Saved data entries

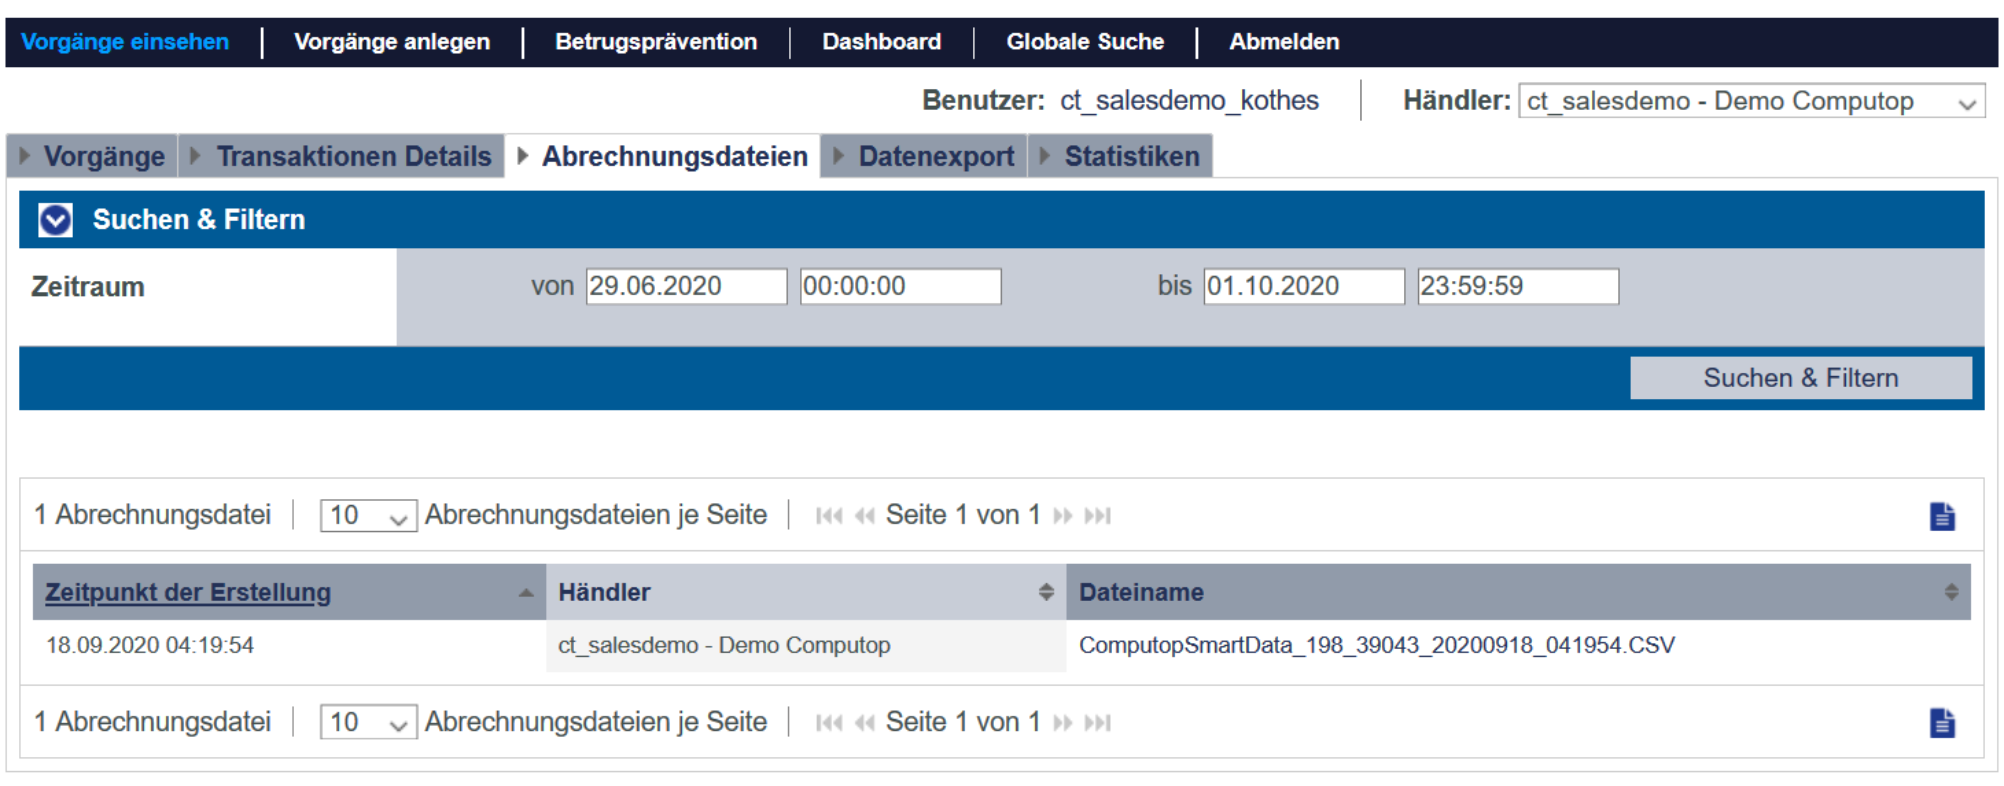This screenshot has width=2004, height=786.
Task: Go to last page in top pagination
Action: 1098,516
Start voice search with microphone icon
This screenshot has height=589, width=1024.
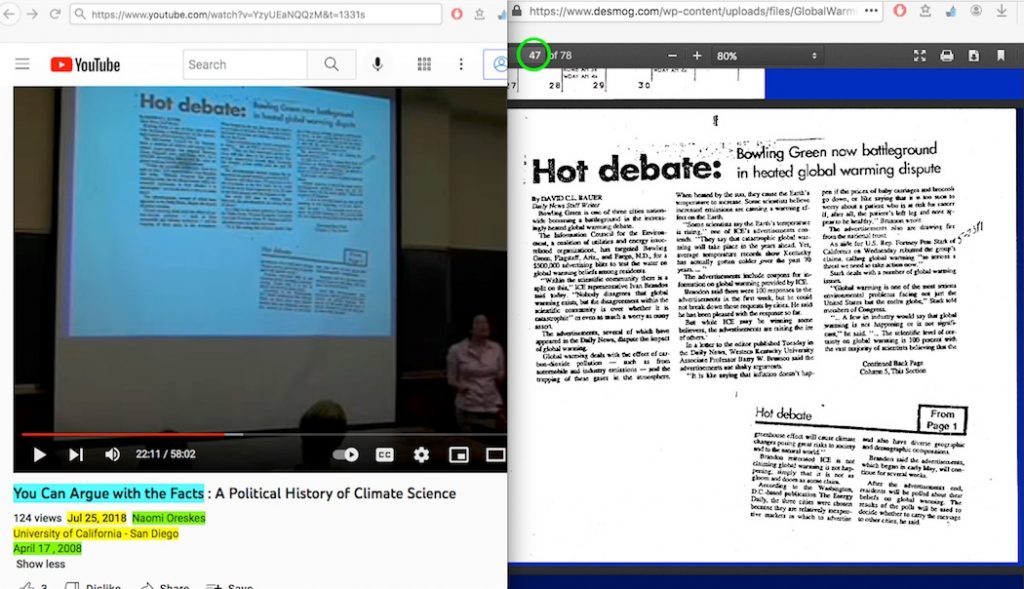[x=378, y=64]
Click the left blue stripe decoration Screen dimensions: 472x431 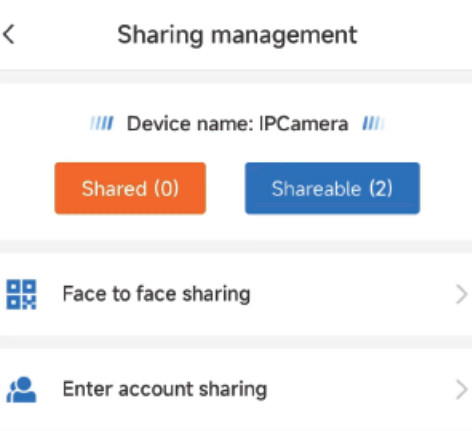pyautogui.click(x=102, y=123)
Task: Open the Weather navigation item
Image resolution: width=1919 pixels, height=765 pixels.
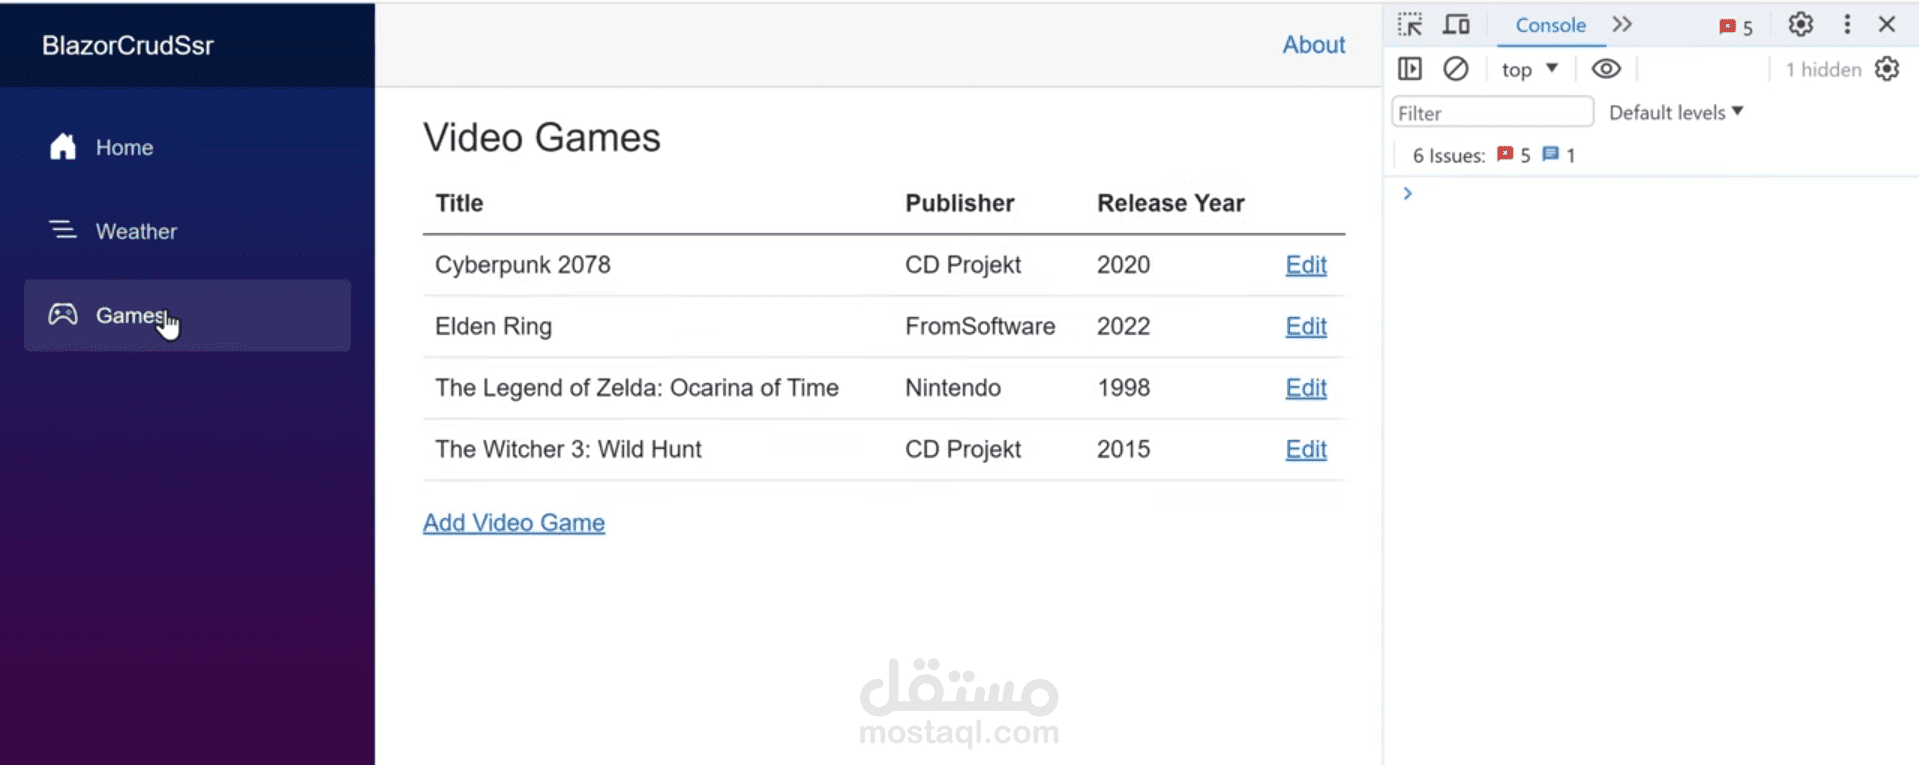Action: pos(136,231)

What the task requires:
Lines from the one holding "Task: Open the Weather navigation item" down to the last line of the entries above must be retyped exactly, inclusive of both, with no pictures and nothing else.

Output of the task:
Task: Open the Weather navigation item
Image resolution: width=1919 pixels, height=765 pixels.
Action: pos(136,231)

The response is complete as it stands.